Engin Can Aksoy

Personal information
- Date of birth: 14 November 2003 (age 22)
- Place of birth: Bakırköy, Turkey
- Height: 1.85 m (6 ft 1 in)
- Position: Left-back

Team information
- Current team: Hatayspor
- Number: 57

Youth career
- 2015–2017: Bağcılar Eğitimspor
- 2017–2018: Bağcılar İstoçspor
- 2018–2019: Bağcılar SK
- 2019–2022: Hatayspor

Senior career*
- Years: Team / Apps / (Gls)
- 2022–: Hatayspor / 28 / (1)
- 2023: → Eyüpspor (loan) / 0 / (0)
- 2024–2025: → Sakaryaspor (loan) / 13 / (0)

International career^{‡}
- 2023: Turkey U21 / 1 / (0)

= Engin Can Aksoy =

Turkish footballer (born 2003)

Engin Can Aksoy (born 14 November 2003) is a Turkish professional footballer who plays as a left-back for Hatayspor.

==Professional career==
Aksoy is a youth product of Bağcılar Eğitimspor, Bağcılar İstoçspor, Bağcılar SK and Hatayspor.
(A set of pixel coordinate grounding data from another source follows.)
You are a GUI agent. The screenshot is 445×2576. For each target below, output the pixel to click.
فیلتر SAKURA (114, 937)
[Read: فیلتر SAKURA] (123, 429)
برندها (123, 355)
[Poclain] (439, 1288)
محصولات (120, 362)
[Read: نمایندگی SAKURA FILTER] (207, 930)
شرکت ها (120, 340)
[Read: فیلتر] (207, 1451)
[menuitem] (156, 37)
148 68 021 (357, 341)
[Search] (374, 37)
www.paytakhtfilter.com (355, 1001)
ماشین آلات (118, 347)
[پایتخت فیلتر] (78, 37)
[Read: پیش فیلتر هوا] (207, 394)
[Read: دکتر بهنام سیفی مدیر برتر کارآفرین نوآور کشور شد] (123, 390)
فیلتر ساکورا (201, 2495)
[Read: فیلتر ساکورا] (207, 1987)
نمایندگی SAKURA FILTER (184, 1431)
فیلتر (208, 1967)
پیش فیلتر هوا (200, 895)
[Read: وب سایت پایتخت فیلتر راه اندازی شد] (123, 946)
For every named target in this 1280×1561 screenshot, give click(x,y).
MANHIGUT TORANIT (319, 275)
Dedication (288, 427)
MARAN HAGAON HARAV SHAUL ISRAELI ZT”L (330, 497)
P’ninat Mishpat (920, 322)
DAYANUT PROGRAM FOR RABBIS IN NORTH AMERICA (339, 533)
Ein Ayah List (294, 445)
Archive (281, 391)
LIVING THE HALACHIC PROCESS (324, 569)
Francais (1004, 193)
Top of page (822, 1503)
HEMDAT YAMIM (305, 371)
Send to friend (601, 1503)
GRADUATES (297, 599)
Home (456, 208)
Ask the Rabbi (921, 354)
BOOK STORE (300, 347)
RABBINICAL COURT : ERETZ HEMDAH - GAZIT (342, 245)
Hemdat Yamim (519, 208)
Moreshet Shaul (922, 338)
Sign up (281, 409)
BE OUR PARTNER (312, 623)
He made his professional debut with Hatayspor in a 4–1 Süper Lig win over Giresunspor on 22 May 2022. In the summer of 2022, he was promoted to Hatayspor's senior team. On 23 February 2023, he joined Eyüpspor in the TFF First League after Hatayspor withdrew from the league following the 2023 Turkey–Syria earthquake.